Indeed, this was only an initial step in a new way of understanding this engagement. As it is only the beginning, future studies may want to address the questions raised by this study, and to expand upon the conceptualizations discussed in this study. There are a number of possible avenues for further pursuit indicated by the admitted limitations of the study, but we would like to highlight two here.
First, the measurements of the game playing gratifications and the game feature preferences relied only on the conceptualization of these categories. The items intended to measure each category was averaged with its brethren, with no attempt to conduct a statistical factor analysis to verify that these scale items were indeed measuring the categories as we defined them. Our reasoning for not conducting such a test was to remain as close as possible to what we saw as being the extant categories as described in previous literature. Conducting a factor analysis to validate these items may have ended up creating another layer of categorizations that would only complicate what had been found in the literature to date. As we were already imposing categories across the various previous findings, we did not want to start this initial interrogation of situationality by possibly further distancing ourselves from the literature as it stood. Further studies should attempt to prove the validity of the scale used to measure the gratifications and game features, even to the point of seeing how these two separate conceptual sets overlap in how they are preferred by players.
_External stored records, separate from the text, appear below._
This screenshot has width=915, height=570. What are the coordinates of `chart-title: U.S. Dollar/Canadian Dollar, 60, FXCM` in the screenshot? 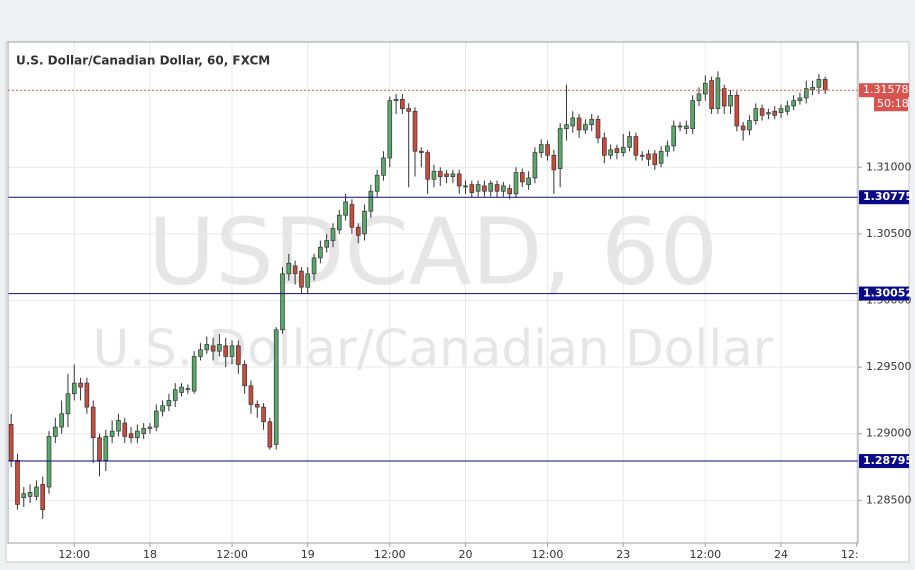 It's located at (143, 61).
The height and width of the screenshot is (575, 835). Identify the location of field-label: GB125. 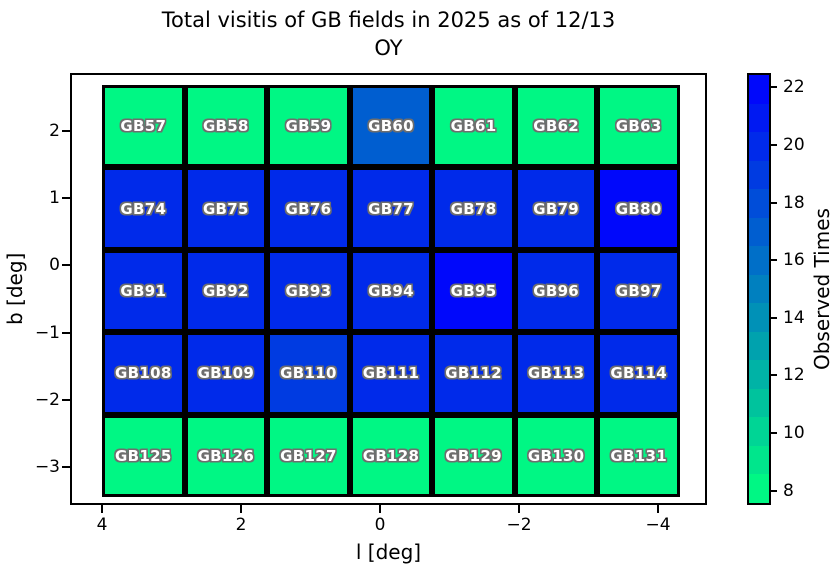
(144, 456).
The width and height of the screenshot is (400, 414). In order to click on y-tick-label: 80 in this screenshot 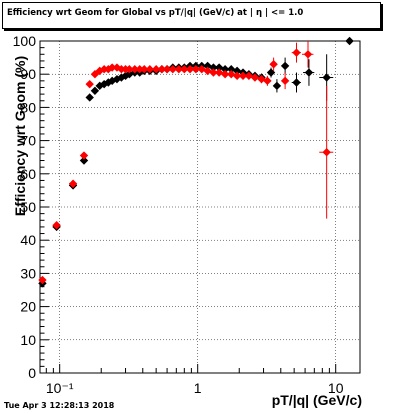, I will do `click(28, 107)`.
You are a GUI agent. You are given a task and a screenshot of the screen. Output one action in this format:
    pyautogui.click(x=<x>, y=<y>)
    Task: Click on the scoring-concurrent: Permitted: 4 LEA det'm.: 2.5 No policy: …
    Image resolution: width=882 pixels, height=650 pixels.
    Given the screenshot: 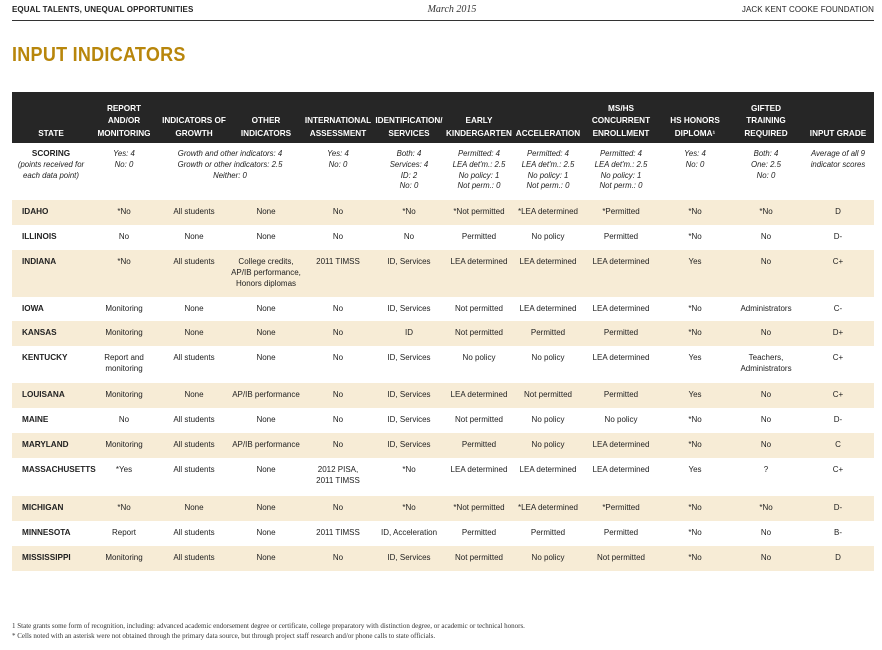 What is the action you would take?
    pyautogui.click(x=621, y=170)
    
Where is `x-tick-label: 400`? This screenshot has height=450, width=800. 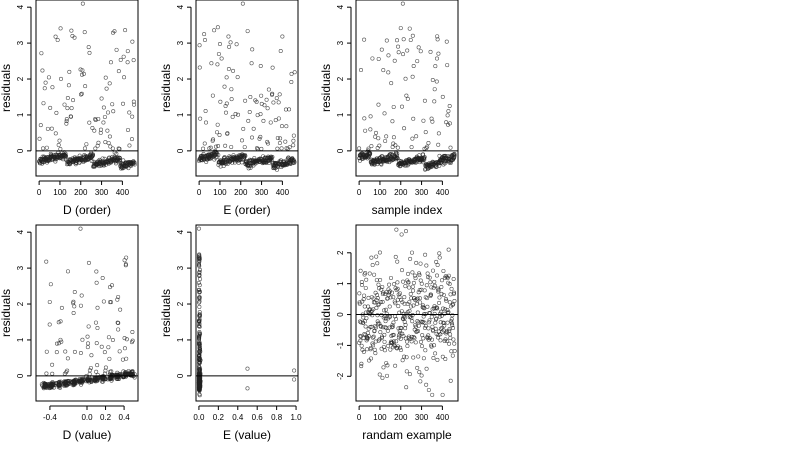
x-tick-label: 400 is located at coordinates (123, 192).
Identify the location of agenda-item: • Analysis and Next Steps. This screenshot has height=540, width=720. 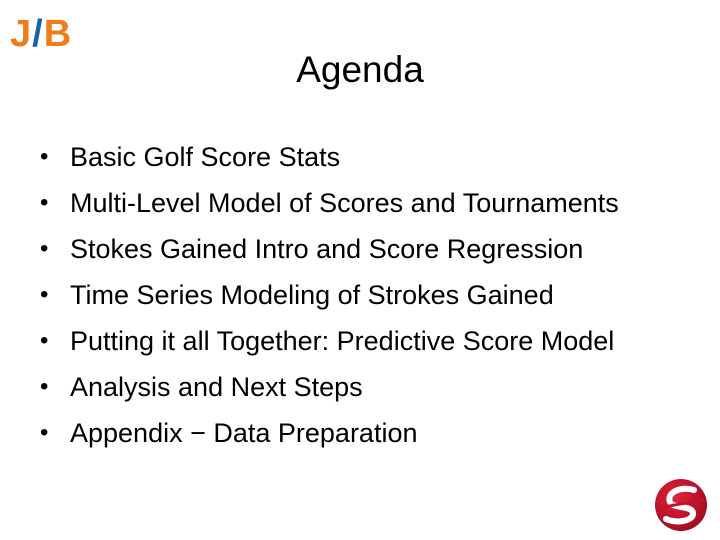
(375, 387).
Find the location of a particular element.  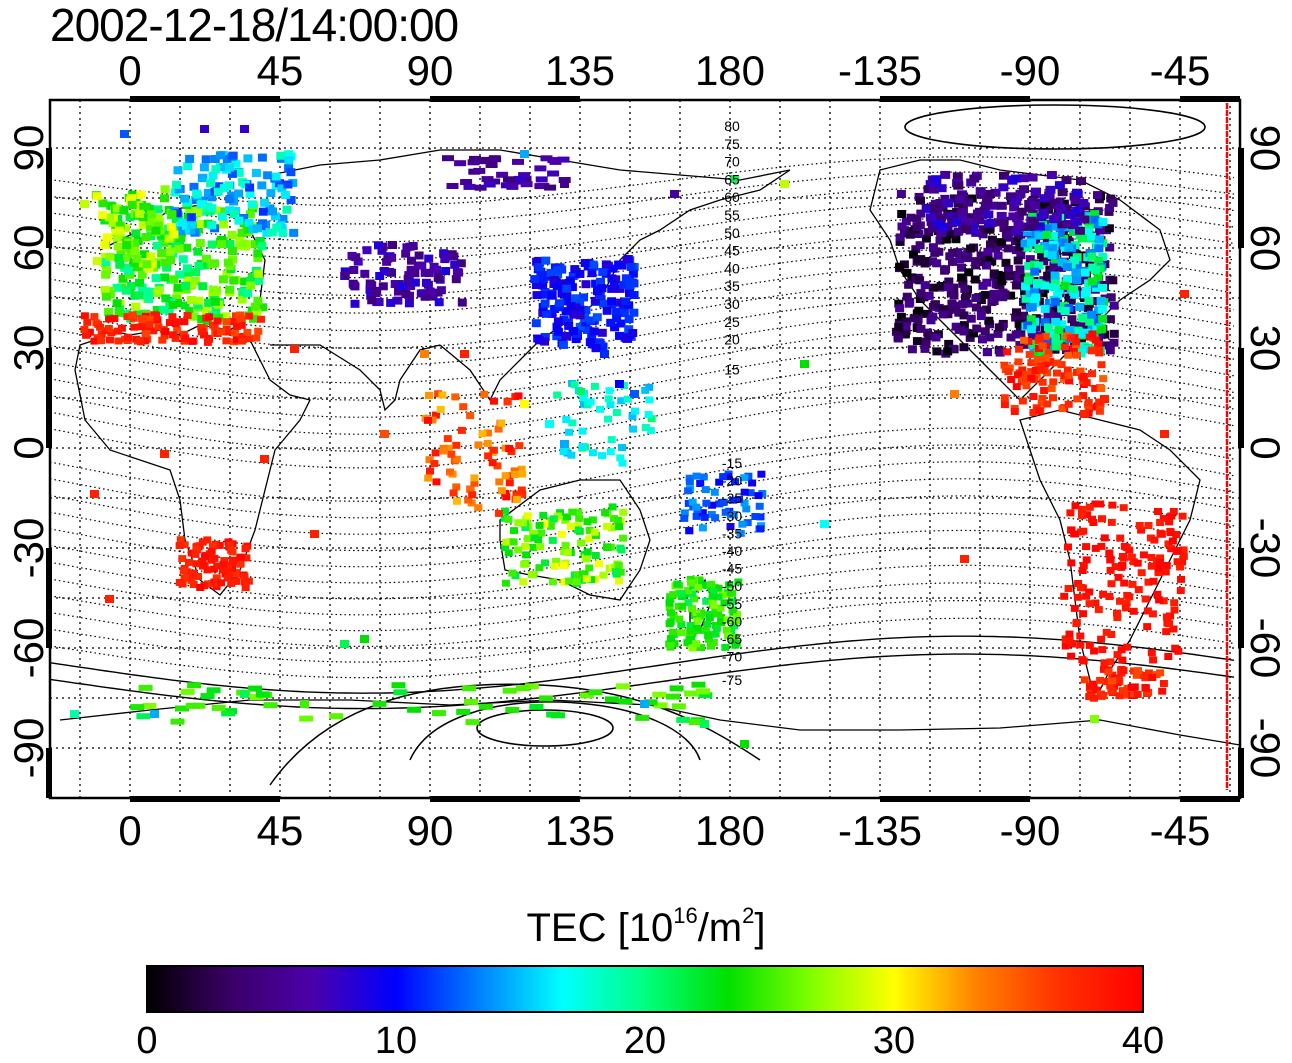

contour-label-south: -25 is located at coordinates (732, 498).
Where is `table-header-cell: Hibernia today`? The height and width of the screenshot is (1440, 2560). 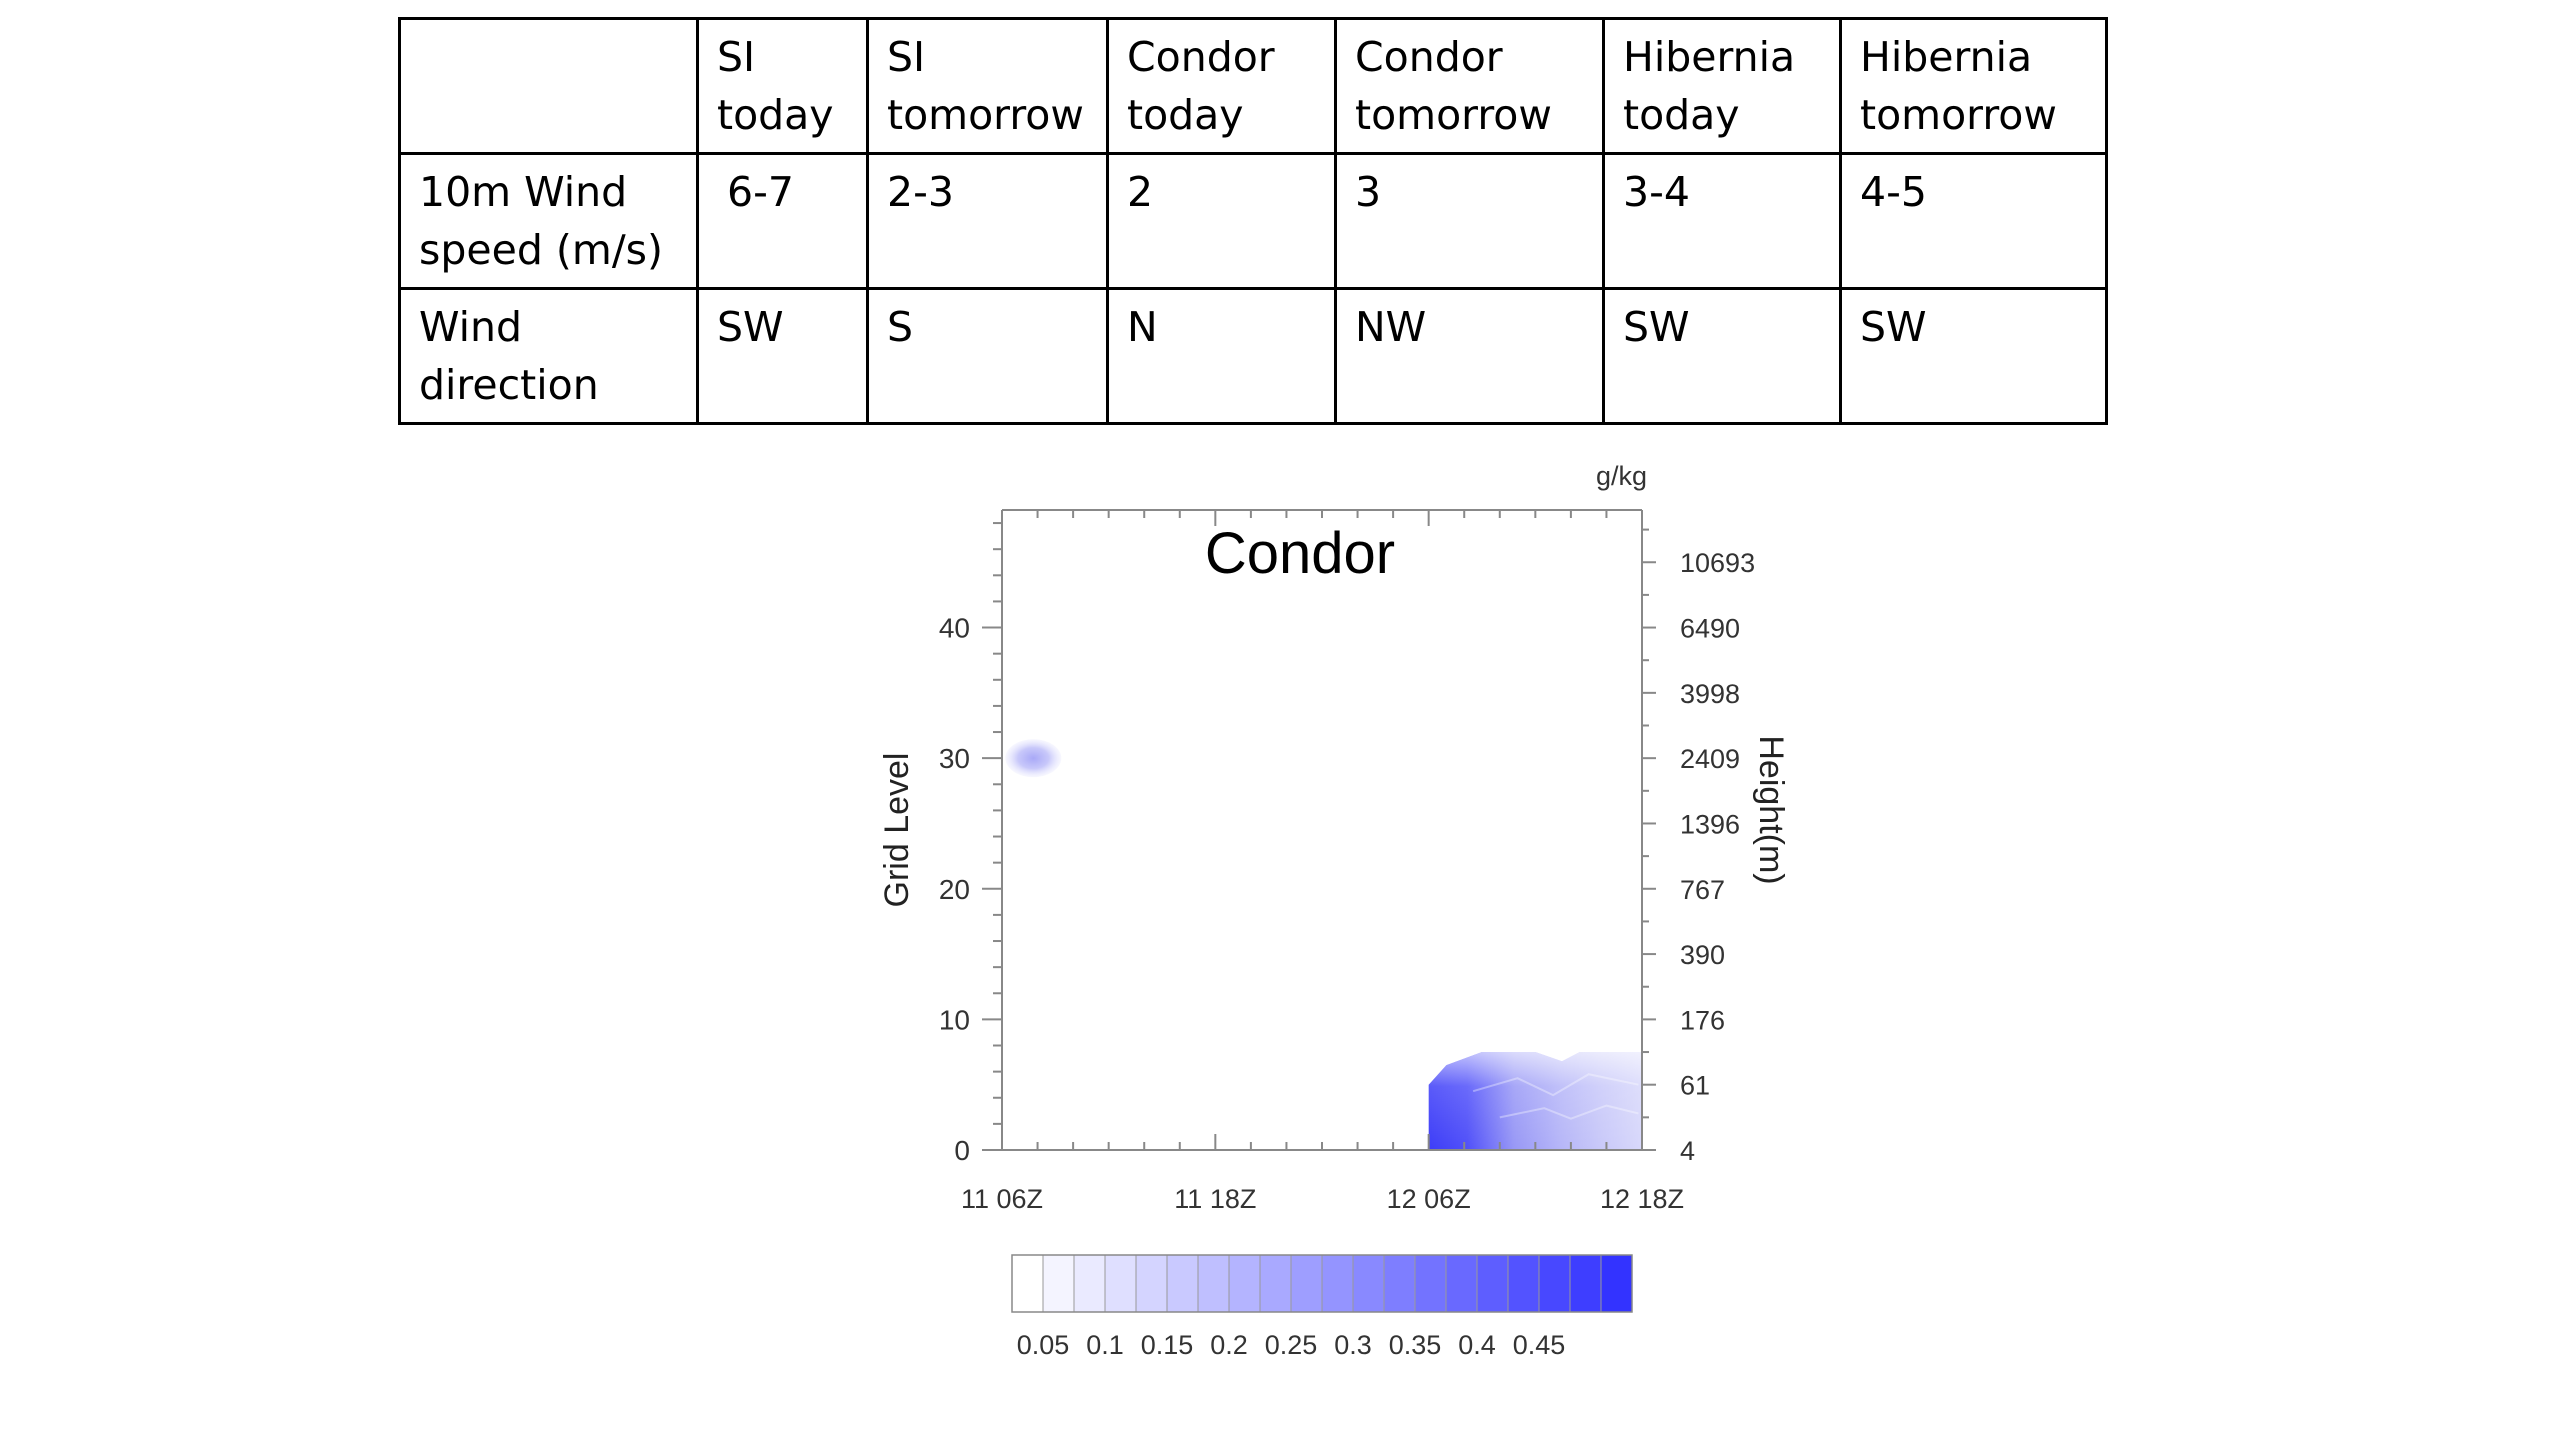 table-header-cell: Hibernia today is located at coordinates (1722, 86).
However, before such a factor analysis is conducted, it may be judicious to conduct a qualitative study of these conceptual sets along the same lines as this study; that is, to ask men and women to discuss their engagement with different types of games in different situations in their own words. It is possible that by allowing players to use their own words to express their interpretations of their engagements, the results seen for gender differences within situations may further disappear. The case may be that women would evaluate as highly the same preferences that men did if they could use their own words and not terminology imposed upon them by scale items; or it may be the reverse, that men would evaluate the same as women. Funk (2001) indicated a potential occurrence of this when boys and girls both described liking the same content of games, only boys called it “violence” while girls called it “action, adventure”. The researcher surmised that this was because it was more socially acceptable for girls to describe such content this way. Perhaps women would describe competition differently than “bragging rights,” or men might describe the importance of their characters in terms other than the character’s appearance or the idea of socializing in terms that do not emphasize sharing. Until a more phenomenological and situationally based investigation of how men and women are actually interpreting their game playing engagements is conducted, these possibilities remain tantalizing.